## Stated goal
Please turn the material below, starting at the line containing "Image resolution: width=1200 pixels, height=670" and ending at the line containing "Click the Boiler", into a Markdown table with columns Row and Line, numbering each line and leaving out blank ones.

━━━ Provided records ━━━

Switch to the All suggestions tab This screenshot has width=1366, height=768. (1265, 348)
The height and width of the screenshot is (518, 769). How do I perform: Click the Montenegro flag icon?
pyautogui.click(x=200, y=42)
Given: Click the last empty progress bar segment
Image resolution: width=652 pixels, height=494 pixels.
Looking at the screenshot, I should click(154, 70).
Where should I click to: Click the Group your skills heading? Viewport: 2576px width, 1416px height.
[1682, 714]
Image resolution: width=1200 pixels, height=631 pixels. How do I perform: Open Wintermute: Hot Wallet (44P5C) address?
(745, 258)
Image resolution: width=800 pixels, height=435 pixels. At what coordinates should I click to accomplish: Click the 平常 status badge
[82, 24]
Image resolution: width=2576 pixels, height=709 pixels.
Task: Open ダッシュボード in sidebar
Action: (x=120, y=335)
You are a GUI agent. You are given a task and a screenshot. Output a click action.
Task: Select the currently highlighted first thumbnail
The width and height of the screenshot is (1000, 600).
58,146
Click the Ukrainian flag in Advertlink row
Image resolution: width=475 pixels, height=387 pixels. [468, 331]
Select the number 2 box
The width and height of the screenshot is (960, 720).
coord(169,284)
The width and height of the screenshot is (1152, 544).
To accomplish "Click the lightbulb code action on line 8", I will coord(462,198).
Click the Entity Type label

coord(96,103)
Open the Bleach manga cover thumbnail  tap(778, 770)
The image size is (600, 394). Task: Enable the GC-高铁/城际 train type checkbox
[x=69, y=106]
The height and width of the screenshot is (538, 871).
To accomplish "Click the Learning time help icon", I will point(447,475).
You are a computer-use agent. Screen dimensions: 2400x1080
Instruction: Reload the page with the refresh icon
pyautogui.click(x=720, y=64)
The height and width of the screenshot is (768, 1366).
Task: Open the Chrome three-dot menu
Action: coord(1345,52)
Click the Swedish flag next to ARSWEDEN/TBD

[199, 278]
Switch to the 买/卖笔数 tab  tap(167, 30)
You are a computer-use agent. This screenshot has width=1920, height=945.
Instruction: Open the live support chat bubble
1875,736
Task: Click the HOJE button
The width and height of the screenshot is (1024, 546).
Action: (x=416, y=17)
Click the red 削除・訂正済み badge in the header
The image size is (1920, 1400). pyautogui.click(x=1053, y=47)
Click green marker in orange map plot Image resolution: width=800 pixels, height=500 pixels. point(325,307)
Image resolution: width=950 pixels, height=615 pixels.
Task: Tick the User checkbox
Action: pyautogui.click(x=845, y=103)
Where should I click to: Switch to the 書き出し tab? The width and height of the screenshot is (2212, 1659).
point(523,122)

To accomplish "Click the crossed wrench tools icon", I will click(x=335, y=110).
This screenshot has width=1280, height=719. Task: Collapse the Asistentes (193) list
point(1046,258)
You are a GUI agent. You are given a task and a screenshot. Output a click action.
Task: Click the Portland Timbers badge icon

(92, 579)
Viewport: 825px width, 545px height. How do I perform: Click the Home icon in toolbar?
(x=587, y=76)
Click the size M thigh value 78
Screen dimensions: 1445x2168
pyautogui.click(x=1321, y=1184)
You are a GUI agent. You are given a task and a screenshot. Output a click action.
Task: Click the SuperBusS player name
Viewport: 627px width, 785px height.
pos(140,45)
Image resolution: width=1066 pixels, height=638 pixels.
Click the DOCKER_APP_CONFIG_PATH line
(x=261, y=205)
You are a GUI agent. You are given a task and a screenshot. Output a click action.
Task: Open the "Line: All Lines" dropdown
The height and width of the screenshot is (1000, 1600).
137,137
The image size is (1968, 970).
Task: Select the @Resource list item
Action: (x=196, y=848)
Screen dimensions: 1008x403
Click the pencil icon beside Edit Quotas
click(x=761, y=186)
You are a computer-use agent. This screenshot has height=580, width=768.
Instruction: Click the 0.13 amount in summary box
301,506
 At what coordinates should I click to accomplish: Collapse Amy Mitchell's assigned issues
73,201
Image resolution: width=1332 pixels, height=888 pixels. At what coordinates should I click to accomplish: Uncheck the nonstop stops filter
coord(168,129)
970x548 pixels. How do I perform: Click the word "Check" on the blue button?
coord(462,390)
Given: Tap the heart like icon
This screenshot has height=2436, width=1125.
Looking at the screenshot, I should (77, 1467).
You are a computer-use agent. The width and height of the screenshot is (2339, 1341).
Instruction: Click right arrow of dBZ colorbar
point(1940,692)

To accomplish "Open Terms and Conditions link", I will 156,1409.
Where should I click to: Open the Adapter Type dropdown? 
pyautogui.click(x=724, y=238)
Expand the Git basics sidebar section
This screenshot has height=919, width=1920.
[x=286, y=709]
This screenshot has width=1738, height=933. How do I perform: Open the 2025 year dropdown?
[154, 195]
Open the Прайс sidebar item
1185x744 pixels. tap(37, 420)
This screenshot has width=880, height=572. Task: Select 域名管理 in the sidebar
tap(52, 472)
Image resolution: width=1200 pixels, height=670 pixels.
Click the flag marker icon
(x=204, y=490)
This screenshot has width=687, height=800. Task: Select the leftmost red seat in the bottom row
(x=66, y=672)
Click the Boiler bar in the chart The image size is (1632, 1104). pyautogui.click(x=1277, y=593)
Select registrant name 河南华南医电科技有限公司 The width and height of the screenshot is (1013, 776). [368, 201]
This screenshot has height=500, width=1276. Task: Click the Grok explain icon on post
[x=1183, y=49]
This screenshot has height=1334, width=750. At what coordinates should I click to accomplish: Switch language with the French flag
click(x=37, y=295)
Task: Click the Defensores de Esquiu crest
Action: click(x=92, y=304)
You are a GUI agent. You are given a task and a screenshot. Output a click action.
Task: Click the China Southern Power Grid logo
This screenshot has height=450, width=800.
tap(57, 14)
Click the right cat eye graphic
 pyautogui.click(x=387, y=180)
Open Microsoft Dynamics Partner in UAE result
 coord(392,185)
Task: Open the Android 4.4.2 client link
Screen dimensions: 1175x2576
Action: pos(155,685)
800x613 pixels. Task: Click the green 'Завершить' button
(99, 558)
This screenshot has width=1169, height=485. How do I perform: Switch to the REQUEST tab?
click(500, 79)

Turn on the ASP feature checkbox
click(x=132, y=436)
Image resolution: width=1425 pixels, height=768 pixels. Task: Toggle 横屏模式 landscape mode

━━━

## Result of this task
| Row | Line |
|---|---|
| 1 | Image resolution: width=1200 pixels, height=670 pixels. |
| 2 | Click the flag marker icon |
| 3 | (x=204, y=490) |
| 4 | This screenshot has width=687, height=800. Task: Select the leftmost red seat in the bottom row |
| 5 | (x=66, y=672) |
| 6 | Click the Boiler bar in the chart The image size is (1632, 1104). pyautogui.click(x=1277, y=593) |